Exposition : Georgette Agutte, une artiste d’avant-garde, trop méconnue…
EXPOSITION * *
Georgette Agutte, une artiste d’avant-garde, trop méconnue…
… et pourtant contemporaine de Cézanne, Auguste Renoir, Gustave Moreau, … Elle fut l’élève en sculpture de Louis Schroeder et en peinture de Gustave Moreau. Artiste, pour le moins non-conformiste, elle divorce pour épouser Marcel Sembat. Ensemble, ils fréquenteront les plus grands artistes de leur époque : Signac, Odilon Redon, Rouault, et plus particulièrement Claude Monet et Henri Matisse.
Pour la première fois, Georgette Agutte ( 1867-1922) expose au Salon des Indépendants de 1904, aux côtés de Paul Gaugin, Henri de Toulouse-Lautrec, Camille Pissaro, etc… En 1907, elle expose au Salon d’Automne avec le mouvement Nabis initié par Paul Sérusier, Pierre Bonnard et la vague des impressionnistes et fauvistes dont Matisse, Vlaminck, Derain, Braque, … C’est dire combien les œuvres de Georgette Agutte ont été connues et reconnues comme faisant partie intégrante de ces mouvements artistiques initiés par les jeunes talents de l’époque, qualifiés par le très influent critique d’art Louis Vauxcelles de « oseurs, outranciers, incohérents, sauvages », qui exposaient dans la salle VII, baptisée « la cage aux fauves » ! C’est, plus tard au Salon d’Automne de 1912 que Georgette.
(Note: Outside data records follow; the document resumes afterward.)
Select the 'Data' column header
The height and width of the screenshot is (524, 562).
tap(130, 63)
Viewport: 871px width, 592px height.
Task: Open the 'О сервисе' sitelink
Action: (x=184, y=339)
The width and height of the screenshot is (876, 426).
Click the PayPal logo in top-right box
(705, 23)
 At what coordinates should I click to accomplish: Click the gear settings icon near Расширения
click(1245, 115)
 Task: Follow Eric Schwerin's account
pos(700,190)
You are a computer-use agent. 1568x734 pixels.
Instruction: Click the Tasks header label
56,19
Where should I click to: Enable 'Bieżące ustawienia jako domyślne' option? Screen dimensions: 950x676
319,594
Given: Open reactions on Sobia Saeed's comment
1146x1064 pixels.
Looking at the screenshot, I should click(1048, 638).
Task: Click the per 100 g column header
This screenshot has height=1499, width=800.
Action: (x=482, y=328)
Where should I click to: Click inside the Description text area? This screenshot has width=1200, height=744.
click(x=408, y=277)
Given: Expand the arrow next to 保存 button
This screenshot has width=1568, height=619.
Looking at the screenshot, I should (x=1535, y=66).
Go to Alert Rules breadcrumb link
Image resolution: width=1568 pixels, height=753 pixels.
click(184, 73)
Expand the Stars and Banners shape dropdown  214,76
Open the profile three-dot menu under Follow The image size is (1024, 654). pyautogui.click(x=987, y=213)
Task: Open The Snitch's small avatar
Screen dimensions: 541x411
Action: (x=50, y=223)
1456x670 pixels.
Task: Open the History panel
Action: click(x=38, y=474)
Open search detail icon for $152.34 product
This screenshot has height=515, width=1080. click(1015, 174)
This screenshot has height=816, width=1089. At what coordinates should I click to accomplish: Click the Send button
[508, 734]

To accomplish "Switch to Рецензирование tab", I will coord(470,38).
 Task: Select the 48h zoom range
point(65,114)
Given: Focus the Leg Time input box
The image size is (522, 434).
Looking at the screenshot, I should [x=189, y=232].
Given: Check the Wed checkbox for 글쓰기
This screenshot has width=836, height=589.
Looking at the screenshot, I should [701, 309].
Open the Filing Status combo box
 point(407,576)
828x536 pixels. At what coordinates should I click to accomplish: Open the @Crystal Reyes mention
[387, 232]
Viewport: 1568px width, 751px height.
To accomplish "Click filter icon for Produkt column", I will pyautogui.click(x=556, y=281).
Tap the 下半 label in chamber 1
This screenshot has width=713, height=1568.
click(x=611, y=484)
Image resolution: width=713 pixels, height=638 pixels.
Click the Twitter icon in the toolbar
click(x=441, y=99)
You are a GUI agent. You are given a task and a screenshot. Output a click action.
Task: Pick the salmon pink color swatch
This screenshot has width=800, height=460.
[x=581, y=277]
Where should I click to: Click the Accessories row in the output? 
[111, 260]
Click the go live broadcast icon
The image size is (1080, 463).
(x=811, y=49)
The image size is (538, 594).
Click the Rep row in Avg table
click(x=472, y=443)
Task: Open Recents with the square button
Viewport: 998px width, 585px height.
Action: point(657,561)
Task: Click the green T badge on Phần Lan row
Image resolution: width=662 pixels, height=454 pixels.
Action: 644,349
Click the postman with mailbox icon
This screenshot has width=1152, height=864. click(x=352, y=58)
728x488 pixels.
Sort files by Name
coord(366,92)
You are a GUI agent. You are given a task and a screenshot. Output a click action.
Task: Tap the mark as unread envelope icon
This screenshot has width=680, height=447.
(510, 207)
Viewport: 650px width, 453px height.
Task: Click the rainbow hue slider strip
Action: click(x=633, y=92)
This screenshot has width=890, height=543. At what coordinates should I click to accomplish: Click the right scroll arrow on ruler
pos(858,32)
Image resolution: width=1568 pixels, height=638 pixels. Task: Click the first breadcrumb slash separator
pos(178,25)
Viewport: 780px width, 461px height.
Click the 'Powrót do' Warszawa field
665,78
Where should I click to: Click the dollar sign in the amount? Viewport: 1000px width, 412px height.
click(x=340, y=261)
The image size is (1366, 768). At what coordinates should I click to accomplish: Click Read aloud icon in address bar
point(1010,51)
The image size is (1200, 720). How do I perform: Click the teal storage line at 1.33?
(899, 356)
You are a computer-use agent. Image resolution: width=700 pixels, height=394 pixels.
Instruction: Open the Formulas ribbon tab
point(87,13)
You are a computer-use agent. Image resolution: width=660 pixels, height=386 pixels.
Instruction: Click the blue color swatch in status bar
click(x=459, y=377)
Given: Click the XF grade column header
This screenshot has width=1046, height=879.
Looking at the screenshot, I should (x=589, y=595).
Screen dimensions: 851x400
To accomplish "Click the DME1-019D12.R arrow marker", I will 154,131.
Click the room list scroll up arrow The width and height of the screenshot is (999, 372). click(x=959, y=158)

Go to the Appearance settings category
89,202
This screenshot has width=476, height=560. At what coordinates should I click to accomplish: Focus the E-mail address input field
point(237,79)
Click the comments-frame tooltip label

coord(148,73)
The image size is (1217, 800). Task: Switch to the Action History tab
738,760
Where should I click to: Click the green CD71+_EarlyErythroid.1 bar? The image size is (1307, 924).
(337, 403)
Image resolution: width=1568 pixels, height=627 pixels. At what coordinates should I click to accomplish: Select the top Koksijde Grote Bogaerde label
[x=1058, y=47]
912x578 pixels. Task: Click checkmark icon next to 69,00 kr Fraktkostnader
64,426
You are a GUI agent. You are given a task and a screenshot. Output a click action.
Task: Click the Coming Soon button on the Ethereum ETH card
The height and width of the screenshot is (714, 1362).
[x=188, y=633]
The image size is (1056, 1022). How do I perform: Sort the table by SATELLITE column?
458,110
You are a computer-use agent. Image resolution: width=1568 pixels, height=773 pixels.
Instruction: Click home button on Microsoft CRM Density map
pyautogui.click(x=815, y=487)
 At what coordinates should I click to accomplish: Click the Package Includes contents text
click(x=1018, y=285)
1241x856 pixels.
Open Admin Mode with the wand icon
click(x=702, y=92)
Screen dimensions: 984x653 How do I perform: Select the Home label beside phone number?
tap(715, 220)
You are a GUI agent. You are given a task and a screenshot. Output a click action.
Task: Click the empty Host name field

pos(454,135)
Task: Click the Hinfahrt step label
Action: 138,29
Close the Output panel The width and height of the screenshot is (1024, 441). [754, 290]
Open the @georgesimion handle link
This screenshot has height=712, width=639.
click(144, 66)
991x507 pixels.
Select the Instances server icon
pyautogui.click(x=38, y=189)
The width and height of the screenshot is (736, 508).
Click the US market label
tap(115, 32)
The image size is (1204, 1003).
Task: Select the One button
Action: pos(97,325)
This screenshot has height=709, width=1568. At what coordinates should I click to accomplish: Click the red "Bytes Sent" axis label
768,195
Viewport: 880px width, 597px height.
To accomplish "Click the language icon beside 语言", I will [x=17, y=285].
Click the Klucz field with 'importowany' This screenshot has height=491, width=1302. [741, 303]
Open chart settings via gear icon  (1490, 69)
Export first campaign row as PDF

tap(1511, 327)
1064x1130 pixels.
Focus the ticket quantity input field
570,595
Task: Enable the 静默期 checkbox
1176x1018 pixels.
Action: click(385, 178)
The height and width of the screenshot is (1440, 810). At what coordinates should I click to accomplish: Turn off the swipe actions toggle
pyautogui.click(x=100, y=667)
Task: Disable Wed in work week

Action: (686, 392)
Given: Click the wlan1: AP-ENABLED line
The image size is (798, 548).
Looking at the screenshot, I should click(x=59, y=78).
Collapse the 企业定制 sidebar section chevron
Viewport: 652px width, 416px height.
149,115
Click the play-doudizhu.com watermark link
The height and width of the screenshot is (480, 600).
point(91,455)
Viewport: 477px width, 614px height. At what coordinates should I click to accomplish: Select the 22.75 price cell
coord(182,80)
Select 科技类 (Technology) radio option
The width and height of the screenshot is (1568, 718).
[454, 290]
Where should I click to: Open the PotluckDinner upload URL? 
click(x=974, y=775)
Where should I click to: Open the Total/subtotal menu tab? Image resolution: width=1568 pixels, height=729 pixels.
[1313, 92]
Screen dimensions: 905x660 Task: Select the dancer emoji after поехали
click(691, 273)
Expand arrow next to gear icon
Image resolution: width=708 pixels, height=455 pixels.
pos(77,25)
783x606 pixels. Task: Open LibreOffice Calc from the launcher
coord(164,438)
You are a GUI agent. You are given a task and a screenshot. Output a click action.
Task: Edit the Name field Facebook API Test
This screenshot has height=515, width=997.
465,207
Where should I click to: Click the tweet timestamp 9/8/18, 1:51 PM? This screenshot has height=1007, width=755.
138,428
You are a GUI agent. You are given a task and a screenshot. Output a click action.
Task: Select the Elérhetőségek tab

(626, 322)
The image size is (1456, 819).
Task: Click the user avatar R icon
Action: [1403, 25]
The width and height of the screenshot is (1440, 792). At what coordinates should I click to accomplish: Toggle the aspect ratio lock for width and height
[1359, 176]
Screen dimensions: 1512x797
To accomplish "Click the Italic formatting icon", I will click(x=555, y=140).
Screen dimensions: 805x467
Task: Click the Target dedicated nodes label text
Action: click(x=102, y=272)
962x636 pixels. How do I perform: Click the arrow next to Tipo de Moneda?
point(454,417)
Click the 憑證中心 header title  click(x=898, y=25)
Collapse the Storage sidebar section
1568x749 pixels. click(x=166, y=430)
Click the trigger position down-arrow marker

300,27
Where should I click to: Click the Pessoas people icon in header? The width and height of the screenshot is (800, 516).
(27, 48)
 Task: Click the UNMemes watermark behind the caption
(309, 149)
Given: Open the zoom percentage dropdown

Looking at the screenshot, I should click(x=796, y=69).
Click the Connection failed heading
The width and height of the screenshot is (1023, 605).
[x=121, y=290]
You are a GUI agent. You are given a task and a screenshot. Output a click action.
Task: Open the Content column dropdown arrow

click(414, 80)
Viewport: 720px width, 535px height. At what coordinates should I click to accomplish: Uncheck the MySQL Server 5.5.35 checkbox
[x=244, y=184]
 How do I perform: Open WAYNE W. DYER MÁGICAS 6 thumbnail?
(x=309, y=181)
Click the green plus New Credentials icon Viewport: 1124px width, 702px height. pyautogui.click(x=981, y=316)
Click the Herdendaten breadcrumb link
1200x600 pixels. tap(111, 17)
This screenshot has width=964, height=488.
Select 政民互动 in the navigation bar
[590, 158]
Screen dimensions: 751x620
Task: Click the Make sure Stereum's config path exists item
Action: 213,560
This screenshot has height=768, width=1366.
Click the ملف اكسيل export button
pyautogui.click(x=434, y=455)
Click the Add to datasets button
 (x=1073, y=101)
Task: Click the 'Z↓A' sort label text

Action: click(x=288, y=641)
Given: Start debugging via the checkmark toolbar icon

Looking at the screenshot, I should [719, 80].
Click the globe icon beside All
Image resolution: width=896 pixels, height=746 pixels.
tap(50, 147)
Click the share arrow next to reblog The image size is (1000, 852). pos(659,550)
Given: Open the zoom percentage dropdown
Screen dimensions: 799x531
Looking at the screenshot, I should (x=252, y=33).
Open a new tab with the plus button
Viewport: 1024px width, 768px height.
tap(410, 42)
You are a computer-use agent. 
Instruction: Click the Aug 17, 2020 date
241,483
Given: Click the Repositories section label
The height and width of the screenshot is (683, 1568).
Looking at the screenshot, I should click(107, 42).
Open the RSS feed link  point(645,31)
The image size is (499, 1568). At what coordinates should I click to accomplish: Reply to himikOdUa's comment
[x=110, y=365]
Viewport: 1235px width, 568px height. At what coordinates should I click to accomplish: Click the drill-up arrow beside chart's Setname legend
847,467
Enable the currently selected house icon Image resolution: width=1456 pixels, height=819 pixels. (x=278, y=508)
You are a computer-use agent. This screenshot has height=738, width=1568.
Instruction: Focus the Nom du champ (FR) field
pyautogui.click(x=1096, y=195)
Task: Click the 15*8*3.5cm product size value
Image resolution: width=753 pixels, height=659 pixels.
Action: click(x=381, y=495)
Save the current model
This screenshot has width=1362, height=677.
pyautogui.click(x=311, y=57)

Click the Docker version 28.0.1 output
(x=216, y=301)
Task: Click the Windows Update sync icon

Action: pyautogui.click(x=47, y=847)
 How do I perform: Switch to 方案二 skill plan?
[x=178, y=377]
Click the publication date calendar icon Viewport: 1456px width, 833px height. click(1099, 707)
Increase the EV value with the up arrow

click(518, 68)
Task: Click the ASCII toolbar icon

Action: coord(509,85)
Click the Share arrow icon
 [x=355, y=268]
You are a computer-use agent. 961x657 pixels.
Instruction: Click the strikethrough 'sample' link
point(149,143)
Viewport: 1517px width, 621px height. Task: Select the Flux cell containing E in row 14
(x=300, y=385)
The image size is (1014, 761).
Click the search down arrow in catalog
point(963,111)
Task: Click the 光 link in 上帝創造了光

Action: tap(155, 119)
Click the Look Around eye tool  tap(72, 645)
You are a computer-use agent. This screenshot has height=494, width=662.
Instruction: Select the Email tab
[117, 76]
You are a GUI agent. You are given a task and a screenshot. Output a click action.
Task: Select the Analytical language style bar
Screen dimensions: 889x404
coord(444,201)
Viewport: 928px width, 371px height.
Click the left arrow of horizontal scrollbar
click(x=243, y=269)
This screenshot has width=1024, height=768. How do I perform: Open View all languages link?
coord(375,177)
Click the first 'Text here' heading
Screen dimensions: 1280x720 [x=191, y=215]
Agutte fait merveille en présentant « Mitsouko à sa toilette », une œuvre magnifiquement audacieuse inspirée des Arts Extrêmes Orientaux. Cette œuvre, à l’entrée de l’exposition actuelle, est une invite à une ambiance que l’on devine particulière et, à un parcours riche en créations, recherches et influences artistiques multiples, animées forcément par la passion de l’Art. Dans des vitrines, on découvre des objets divers, des souvenirs photographiques, une lettre de Matisse adressée à Georgette Agutte, une lettre de celle-ci adressée à son « Cher Maître » Claude Monet, … Sur les murs, des gouaches aux couleurs douces et subtiles, des huiles sur toile d’une composition architecturale remarquable ; par exemple « Le remorqueur sous le pont de Bennecourt », oeuvre toute en transparence et luminosité, aux couleurs pures teintées d’un pointillisme délicat; une huile sur bois, inspirée par la nature, dans une complémentarité audacieuse de couleurs, d’une beauté sauvage et ordonnancée à la fois, au titre évocateur « Le jardin fauve de Marcel Sembat ». Et, sans cesse audacieuse et novatrice dans son travail, Georgette Agutte a peint sur du fibrociment, support jusqu’alors inédit, 2 tableaux extraordinaires de raffinement, d’élégance et de justesse dans la composition et le traité de corps de femmes, joueuses ou lutteuses, aux courbures sensuelles, qui ne sont pas sans évoquer certaines fresques gréco-romaines, « peintures sèches » sur du plâtre. Plus tard, Miro et Picasso utiliseront ce support en fibrociment pour peindre quelques unes de leurs oeuvres.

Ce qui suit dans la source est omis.